╔══

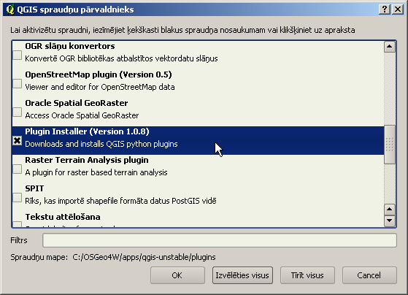Click scrollbar up arrow at top
Screen dimensions: 408x295
click(389, 47)
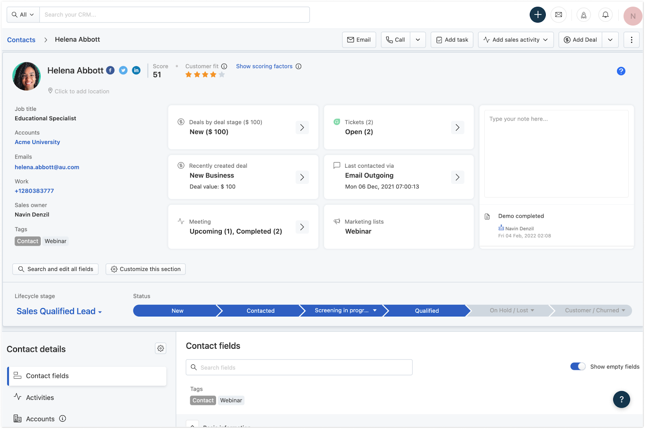This screenshot has height=429, width=645.
Task: Expand the Call options dropdown arrow
Action: (418, 40)
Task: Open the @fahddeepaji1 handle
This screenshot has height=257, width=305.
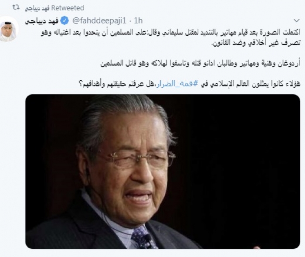Action: pyautogui.click(x=100, y=21)
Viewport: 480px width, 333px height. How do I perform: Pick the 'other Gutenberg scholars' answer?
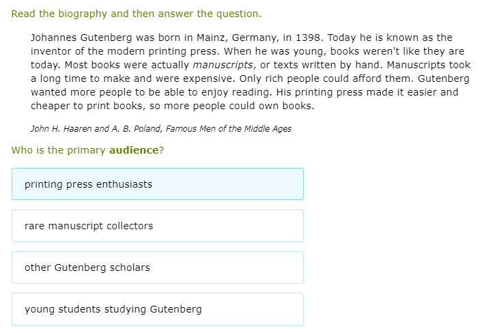point(157,267)
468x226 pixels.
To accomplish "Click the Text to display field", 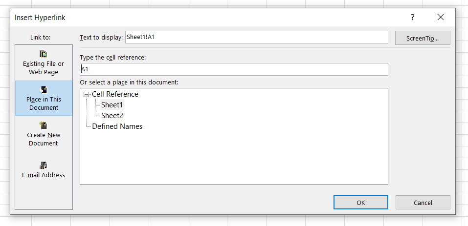I will pos(256,37).
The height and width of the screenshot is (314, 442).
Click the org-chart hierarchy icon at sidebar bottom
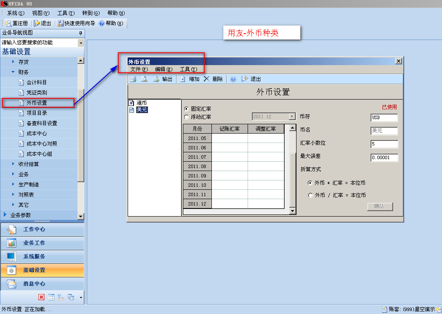(61, 297)
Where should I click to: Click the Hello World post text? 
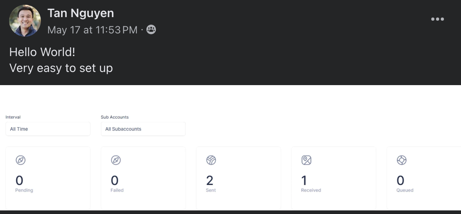coord(42,52)
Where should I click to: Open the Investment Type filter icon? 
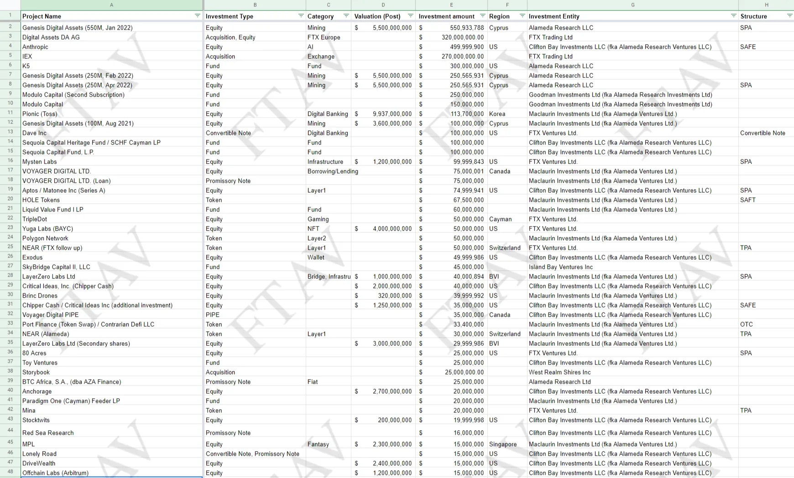[x=301, y=16]
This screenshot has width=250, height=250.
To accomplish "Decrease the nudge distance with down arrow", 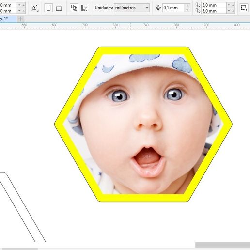I will tap(187, 10).

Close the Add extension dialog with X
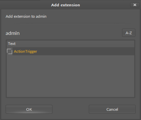coord(135,5)
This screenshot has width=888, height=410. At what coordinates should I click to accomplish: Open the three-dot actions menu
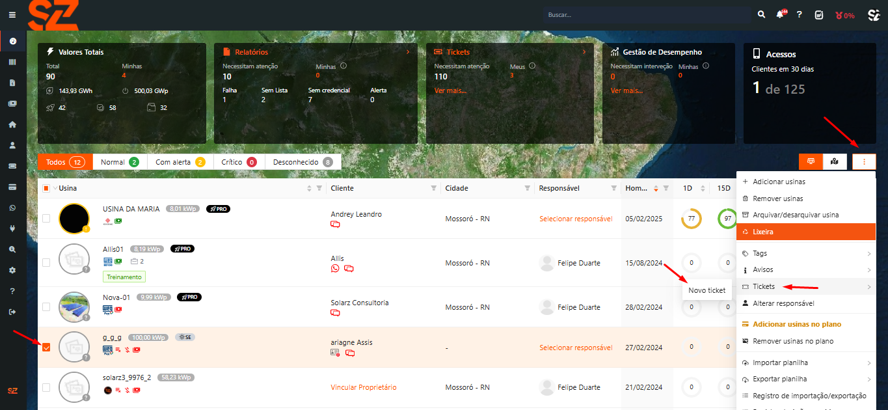[864, 161]
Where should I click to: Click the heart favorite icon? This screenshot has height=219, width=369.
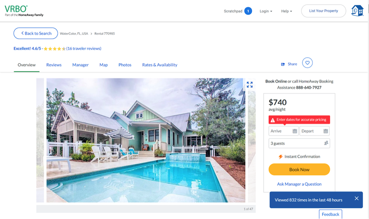point(308,63)
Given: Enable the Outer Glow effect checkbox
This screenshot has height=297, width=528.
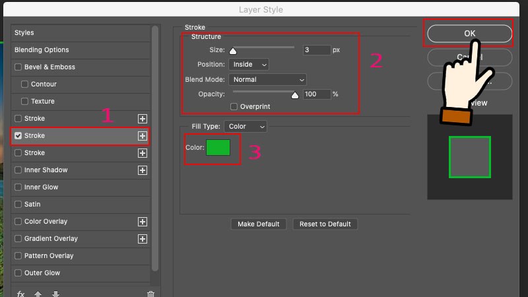Looking at the screenshot, I should (x=18, y=273).
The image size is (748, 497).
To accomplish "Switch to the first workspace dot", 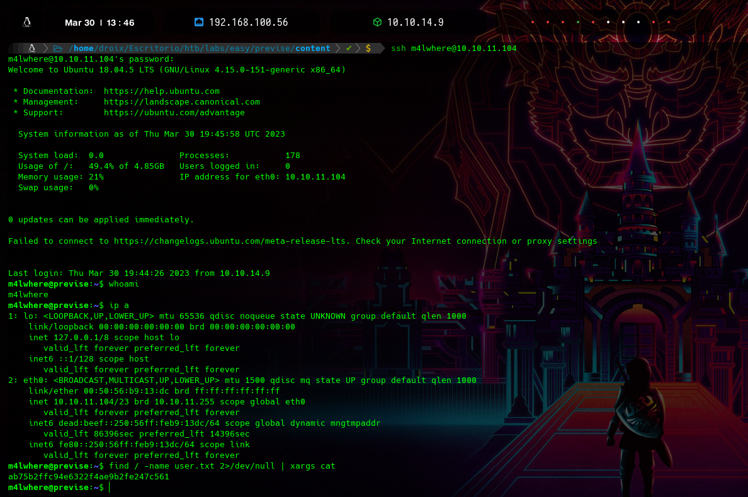I will click(533, 23).
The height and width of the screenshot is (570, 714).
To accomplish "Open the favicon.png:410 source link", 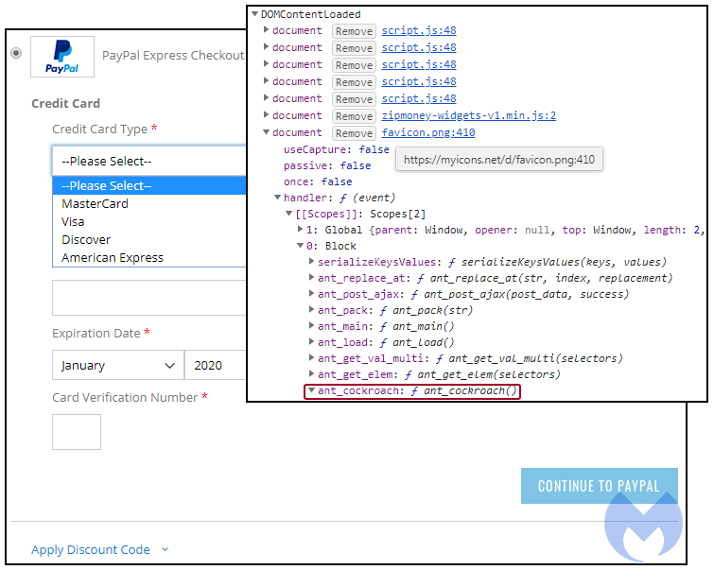I will [x=427, y=132].
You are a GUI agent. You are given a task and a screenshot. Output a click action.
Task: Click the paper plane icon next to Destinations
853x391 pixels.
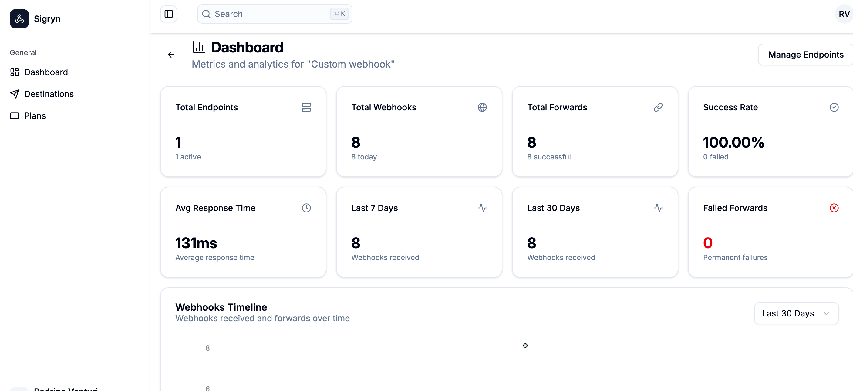[x=15, y=94]
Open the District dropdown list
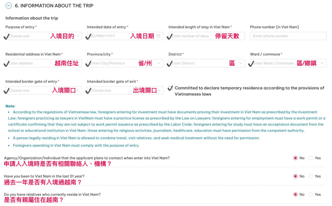Screen dimensions: 332x206 [x=206, y=63]
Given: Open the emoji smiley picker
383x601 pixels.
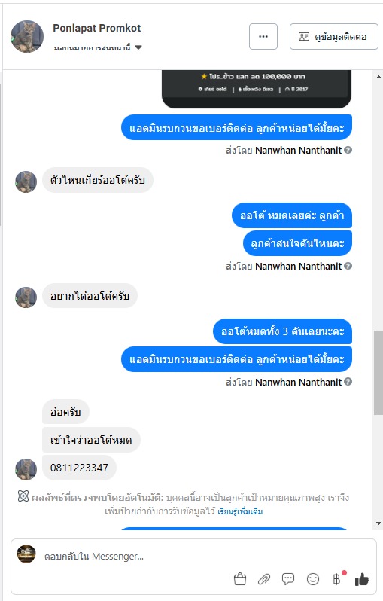Looking at the screenshot, I should tap(313, 579).
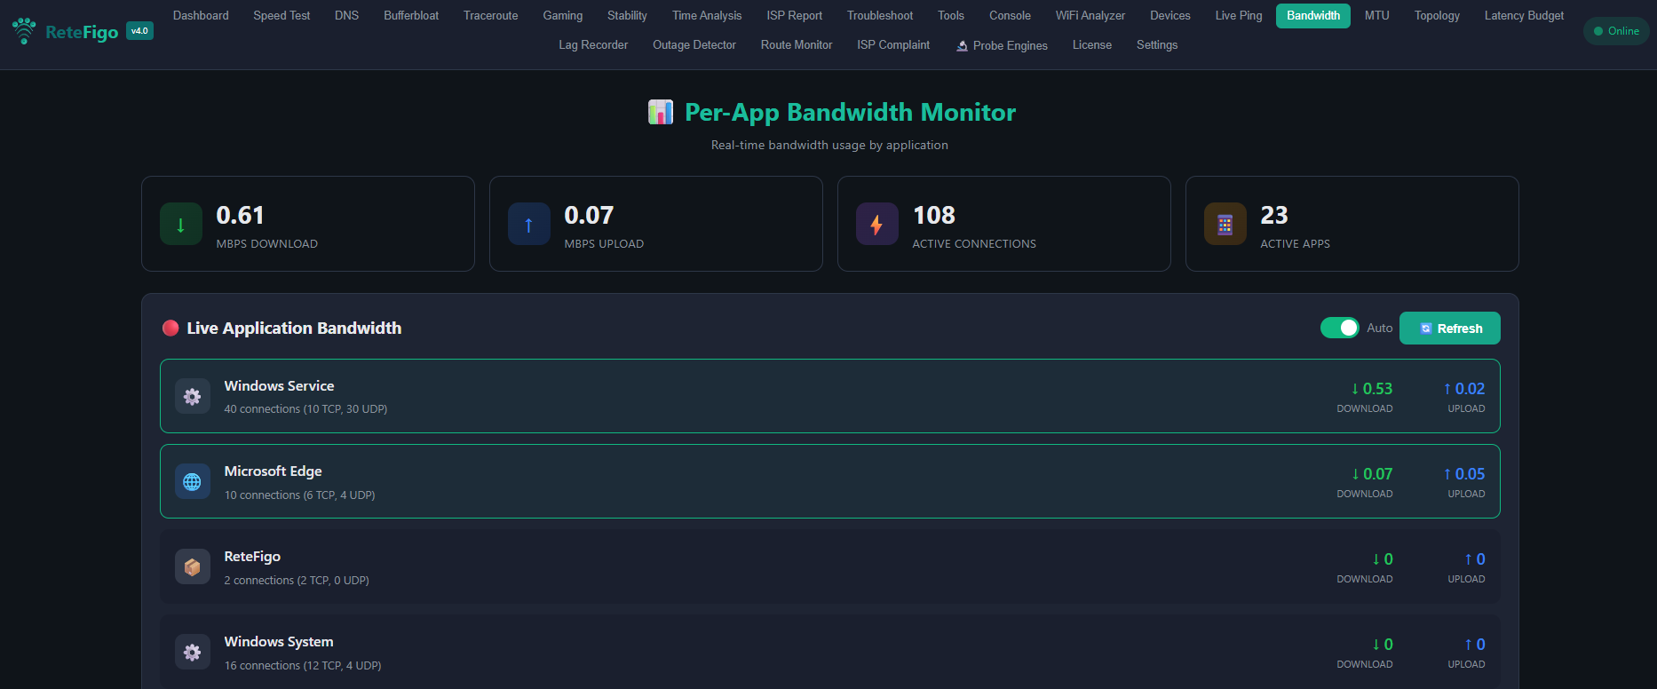Click the Active Apps calculator icon
Viewport: 1657px width, 689px height.
pyautogui.click(x=1225, y=225)
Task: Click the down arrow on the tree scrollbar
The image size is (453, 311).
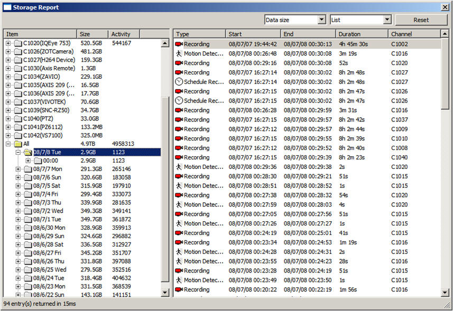Action: pos(165,292)
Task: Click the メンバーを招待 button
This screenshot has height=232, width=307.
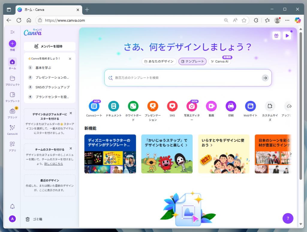Action: [49, 47]
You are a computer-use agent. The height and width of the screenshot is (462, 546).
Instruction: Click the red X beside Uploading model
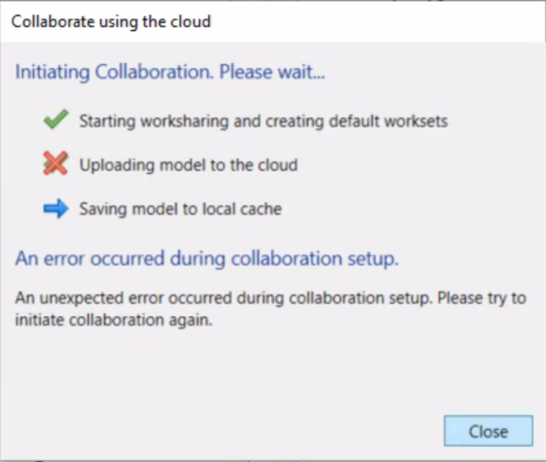(x=56, y=165)
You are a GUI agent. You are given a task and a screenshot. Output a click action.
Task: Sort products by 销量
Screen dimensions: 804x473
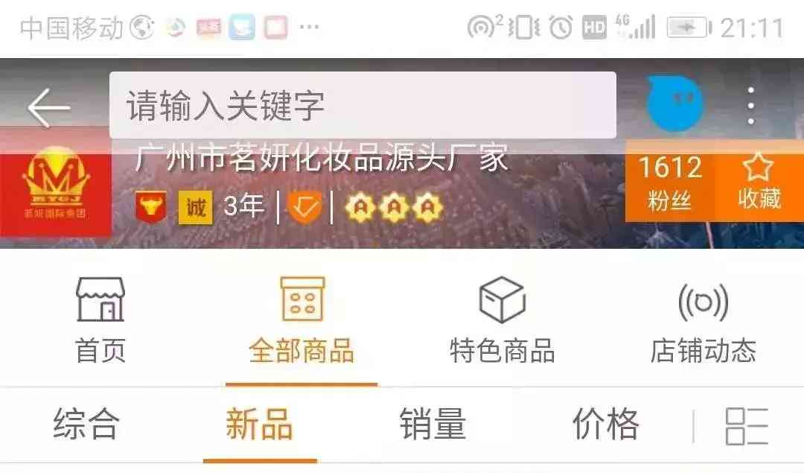click(x=433, y=424)
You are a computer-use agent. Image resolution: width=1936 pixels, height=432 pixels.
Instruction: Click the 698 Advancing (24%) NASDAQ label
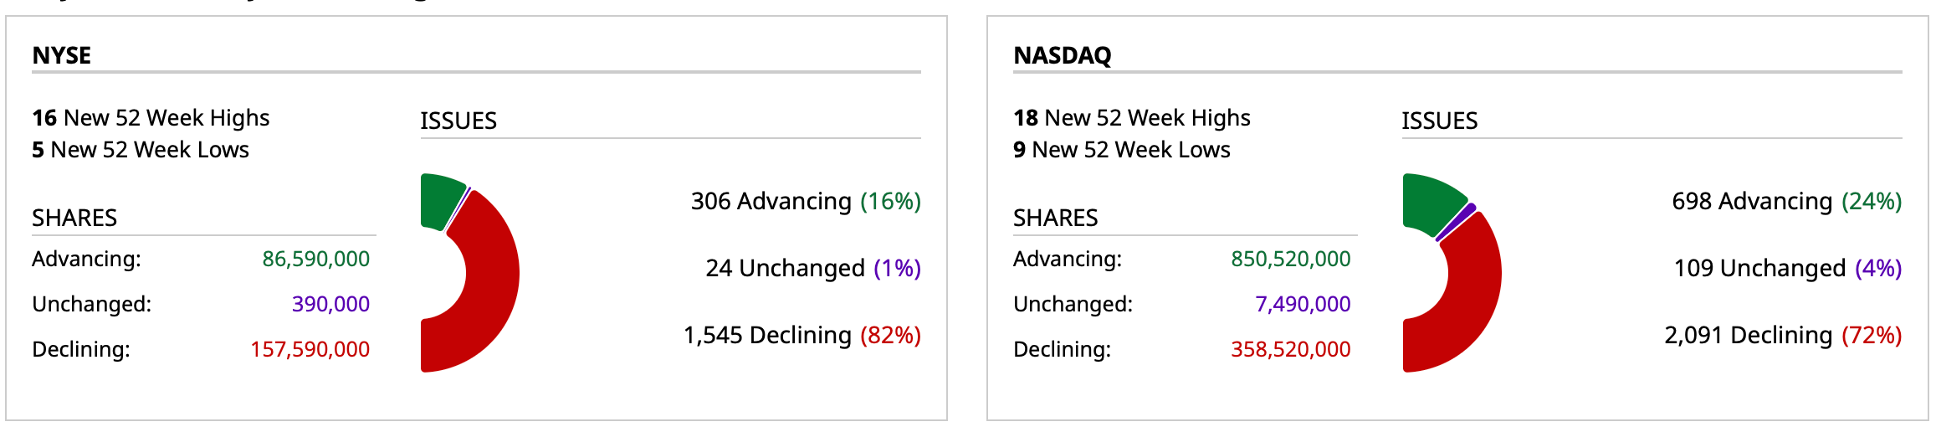click(x=1786, y=201)
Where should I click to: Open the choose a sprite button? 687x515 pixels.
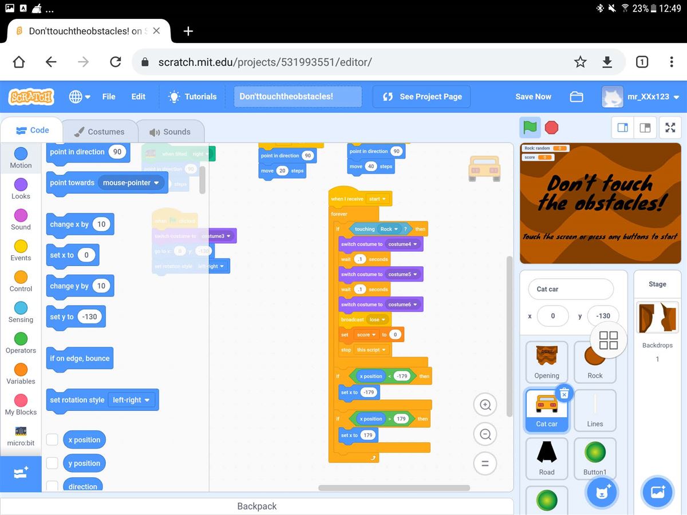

╚══

• [Task goal] Return all lines from the material that contain "agent".

• [Solution for this task]
You are a GUI agent. You are given a task and a screenshot. Output a click action.
You are a computer-use agent. The height and width of the screenshot is (462, 546).
You are a GUI agent. You are given a task and a screenshot. Output a click action.
You are a computer-use agent. Image resolution: width=1936 pixels, height=432 pixels.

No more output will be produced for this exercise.